The Hokies upset 23rd-ranked Tulane in the Metro Conference Tournament, breaking a seven-game losing streak, with some help from a pregame pep talk from assistant coach Dean Keener.

He showed the team a rubber band, confirmed its use in holding things together and demonstrated it would break if stretched too far.

Then he took a handful of rubber bands and showed the power of numbers: They stretched, but didn't break.

"I said, `One rubber band can't do a whole lot. But 15 or 20 together can,' " said Keener, Tech's restricted-earnings coach. " `We're going to stretch and stretch and stretch, but we ain't gonna break today.' "

Every player, coach, trainer and manager put a rubber band on his or her wrist. It was good mind medicine for the Hokies, who have battled a split personality all year and gone through stretches of selfish play.
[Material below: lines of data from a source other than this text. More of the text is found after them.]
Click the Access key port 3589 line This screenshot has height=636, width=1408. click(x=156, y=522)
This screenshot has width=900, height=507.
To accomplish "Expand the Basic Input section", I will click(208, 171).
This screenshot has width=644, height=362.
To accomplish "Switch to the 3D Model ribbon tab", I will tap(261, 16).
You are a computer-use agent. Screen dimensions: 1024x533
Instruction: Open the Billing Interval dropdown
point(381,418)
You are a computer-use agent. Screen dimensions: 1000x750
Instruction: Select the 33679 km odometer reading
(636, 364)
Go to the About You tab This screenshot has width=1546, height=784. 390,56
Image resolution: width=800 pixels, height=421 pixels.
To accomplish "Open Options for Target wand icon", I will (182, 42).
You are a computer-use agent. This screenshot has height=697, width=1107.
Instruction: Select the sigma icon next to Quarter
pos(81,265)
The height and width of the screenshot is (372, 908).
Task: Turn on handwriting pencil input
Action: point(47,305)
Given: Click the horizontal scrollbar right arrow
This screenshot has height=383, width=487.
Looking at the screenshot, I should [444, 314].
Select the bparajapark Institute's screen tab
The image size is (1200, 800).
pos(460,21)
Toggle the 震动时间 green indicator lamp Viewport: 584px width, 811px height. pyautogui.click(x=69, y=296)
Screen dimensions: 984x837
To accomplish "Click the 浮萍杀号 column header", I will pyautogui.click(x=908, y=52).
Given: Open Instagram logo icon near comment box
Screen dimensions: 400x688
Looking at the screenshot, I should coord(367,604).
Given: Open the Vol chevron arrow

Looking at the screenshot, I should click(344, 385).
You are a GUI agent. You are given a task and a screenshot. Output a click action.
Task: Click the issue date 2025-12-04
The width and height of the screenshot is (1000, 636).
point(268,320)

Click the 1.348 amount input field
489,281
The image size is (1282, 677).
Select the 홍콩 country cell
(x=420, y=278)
The players and coaches were supposed to snap their rubber bands on their wrists if they deviated from the togetherness theme during the game.

Keener said Tech coach Bill Foster OK'd the talk, which Keener said he gleaned from former boss George Raveling at Southern California. Raveling, Keener said, used the same talk before the Trojans beat UCLA at Pauley Pavilion this year.

Thomas Elliott spoke of the "support stuff" being in place before Tech's upset.

Said Keener: "We're not going to take them off until we leave Louisville."